AI Quality Experimentation and Context Optimization
Objective
Use the eval system to systematically discover what improves AI-generated SQL quality. Run model comparisons, context ablation experiments, schema curation studies, and memory strategy evals. The benchmark initiative builds the measurement system; this initiative uses it to find the right configuration for production.
Milestone placement
This initiative also belongs in M2, not M1. It assumes the eval system exists and asks optimization questions about text-to-SQL quality, schema tooling, and memory strategies. That is hardening work for internal adoption, not a prerequisite for the initial analyst pilot.
How experiments work
Each experiment gets its own task file using the experiment worksheet template from the run-experiment skill (.codex/skills/run-experiment/SKILL.md). This produces a structured log per experiment: hypothesis, method, execution log, results, analysis, and conclusion. The planning task defines the experiment matrix; individual experiment tasks capture execution and findings.
Tasks
Planning
- Run context and model ablation experiments — P2 — Defines the experiment matrix and spawns per-experiment tasks
Experiments (created as executed)
Individual experiment tasks will be created under this initiative as they're run.
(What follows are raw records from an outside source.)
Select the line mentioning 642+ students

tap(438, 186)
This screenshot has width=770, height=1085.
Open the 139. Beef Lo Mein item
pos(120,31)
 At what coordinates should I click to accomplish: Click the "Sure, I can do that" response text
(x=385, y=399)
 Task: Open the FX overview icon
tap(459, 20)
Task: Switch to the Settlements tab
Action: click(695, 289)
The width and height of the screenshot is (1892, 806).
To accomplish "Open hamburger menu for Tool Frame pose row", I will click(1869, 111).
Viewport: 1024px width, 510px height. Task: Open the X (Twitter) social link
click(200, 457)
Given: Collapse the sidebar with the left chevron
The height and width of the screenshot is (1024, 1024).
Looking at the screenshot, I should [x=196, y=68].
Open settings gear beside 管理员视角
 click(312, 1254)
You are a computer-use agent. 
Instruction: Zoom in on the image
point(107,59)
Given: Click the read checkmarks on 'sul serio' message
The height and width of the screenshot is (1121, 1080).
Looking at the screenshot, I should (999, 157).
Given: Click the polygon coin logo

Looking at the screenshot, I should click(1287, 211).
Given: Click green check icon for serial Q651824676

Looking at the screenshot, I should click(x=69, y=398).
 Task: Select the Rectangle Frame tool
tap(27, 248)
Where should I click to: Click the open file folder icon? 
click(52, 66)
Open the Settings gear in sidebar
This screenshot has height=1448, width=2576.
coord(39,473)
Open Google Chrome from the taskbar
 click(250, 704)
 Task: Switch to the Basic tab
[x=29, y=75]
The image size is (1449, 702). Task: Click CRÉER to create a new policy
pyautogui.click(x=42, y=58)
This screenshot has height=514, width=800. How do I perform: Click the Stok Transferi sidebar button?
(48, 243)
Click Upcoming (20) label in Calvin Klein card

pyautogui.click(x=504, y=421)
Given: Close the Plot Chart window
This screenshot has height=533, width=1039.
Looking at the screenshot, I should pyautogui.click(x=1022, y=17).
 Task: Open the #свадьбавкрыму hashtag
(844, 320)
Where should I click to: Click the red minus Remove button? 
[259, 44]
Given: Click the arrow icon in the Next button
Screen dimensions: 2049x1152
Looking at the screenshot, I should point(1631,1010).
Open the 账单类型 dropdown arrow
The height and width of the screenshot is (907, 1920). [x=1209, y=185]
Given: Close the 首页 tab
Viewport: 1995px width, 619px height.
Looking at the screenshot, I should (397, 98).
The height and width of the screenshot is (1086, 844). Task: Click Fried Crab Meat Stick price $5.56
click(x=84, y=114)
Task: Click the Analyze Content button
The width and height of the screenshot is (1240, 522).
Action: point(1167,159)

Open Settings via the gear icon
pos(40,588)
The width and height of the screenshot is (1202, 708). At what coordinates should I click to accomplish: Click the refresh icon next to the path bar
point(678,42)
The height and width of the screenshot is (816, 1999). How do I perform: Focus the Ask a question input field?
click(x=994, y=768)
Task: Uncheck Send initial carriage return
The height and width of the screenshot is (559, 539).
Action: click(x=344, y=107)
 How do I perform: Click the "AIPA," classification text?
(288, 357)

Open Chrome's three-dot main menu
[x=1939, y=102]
See the planning task for the initial matrix.
Supporting
- Curate schema and table scope for eval benchmark — P2 — Decide which schemas/tables/layers to include; partly experimental
- Add persistent analyst memories and learned context — P2 — Design and eval memory strategies
Dependency on benchmark initiative
This initiative depends on the Benchmark-Driven Text-to-SQL and Discovery Evals initiative for the eval runner, cleaned benchmark, extracted generate_sql function, and leaderboard dashboards. The benchmark initiative builds the measurement system; this initiative uses it.